── DATA FOR REVIEW
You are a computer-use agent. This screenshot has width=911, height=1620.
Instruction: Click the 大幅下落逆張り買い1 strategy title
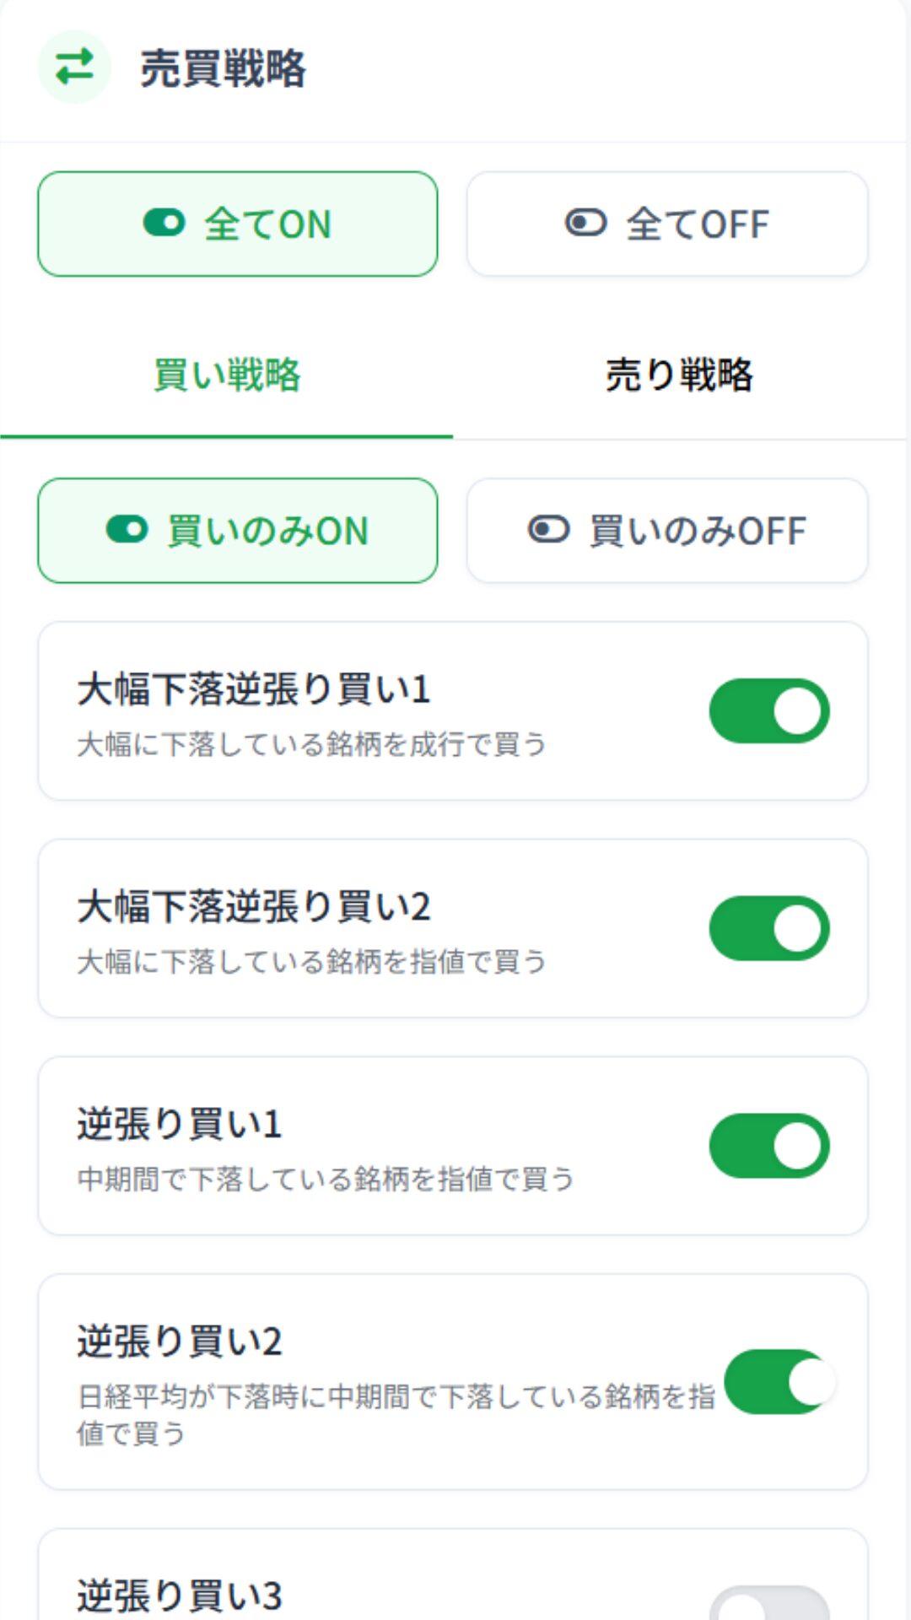254,689
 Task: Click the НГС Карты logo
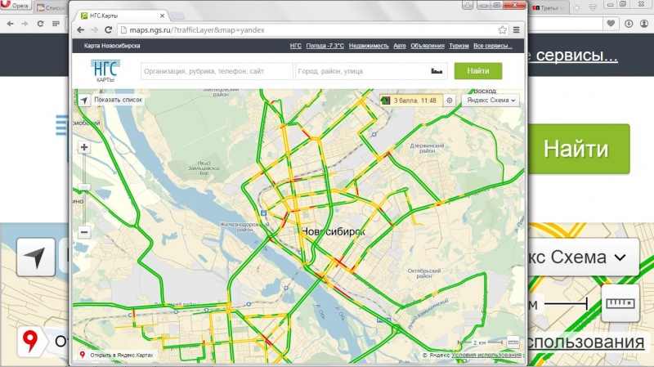(105, 70)
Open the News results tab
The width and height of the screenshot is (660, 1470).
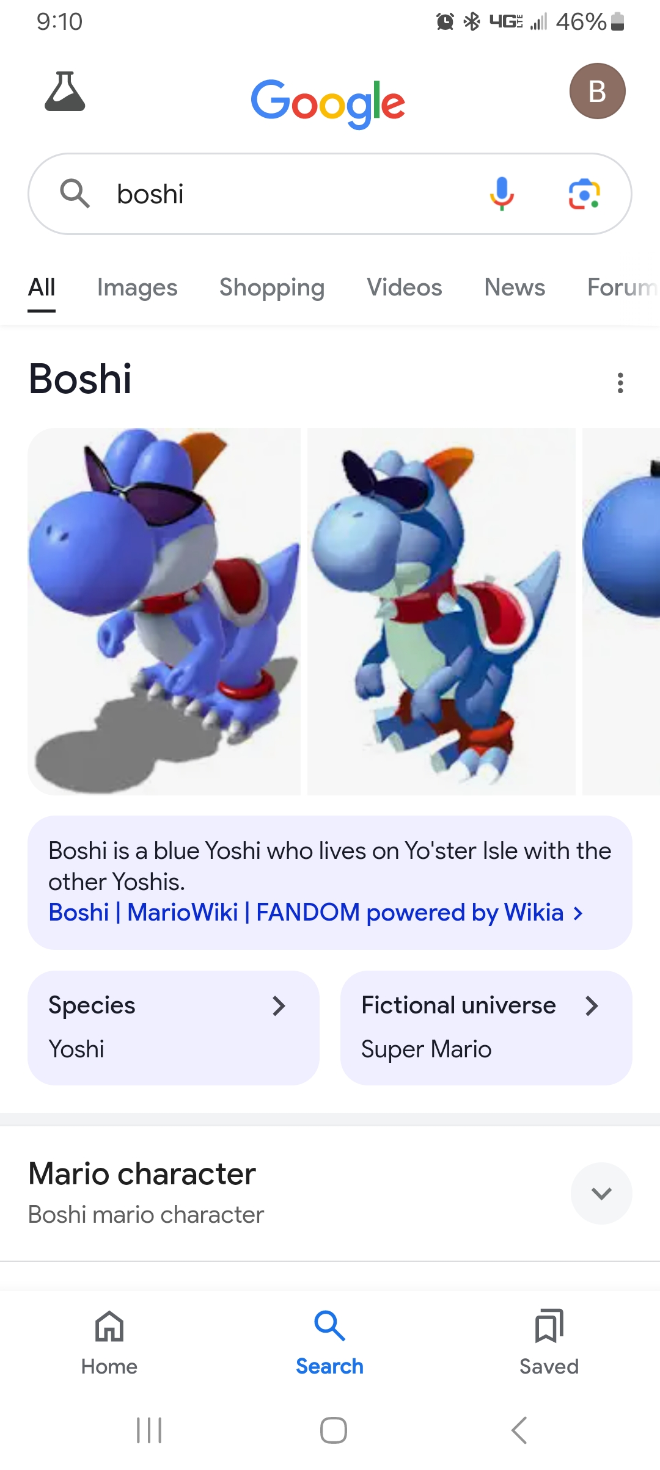(x=515, y=287)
────
→ **WORK ITEM**: Output all of the records exactly as they appear above, but not the pictures.

→ **SOLUTION FOR THIS EXERCISE**:
You are a computer-use agent. This screenshot has width=911, height=1620.
Instruction: Click the 大幅下落逆張り買い1 strategy title
254,689
 Task: Click the НГС Карты logo
(105, 70)
Open the News results tab
The width and height of the screenshot is (660, 1470).
(x=515, y=287)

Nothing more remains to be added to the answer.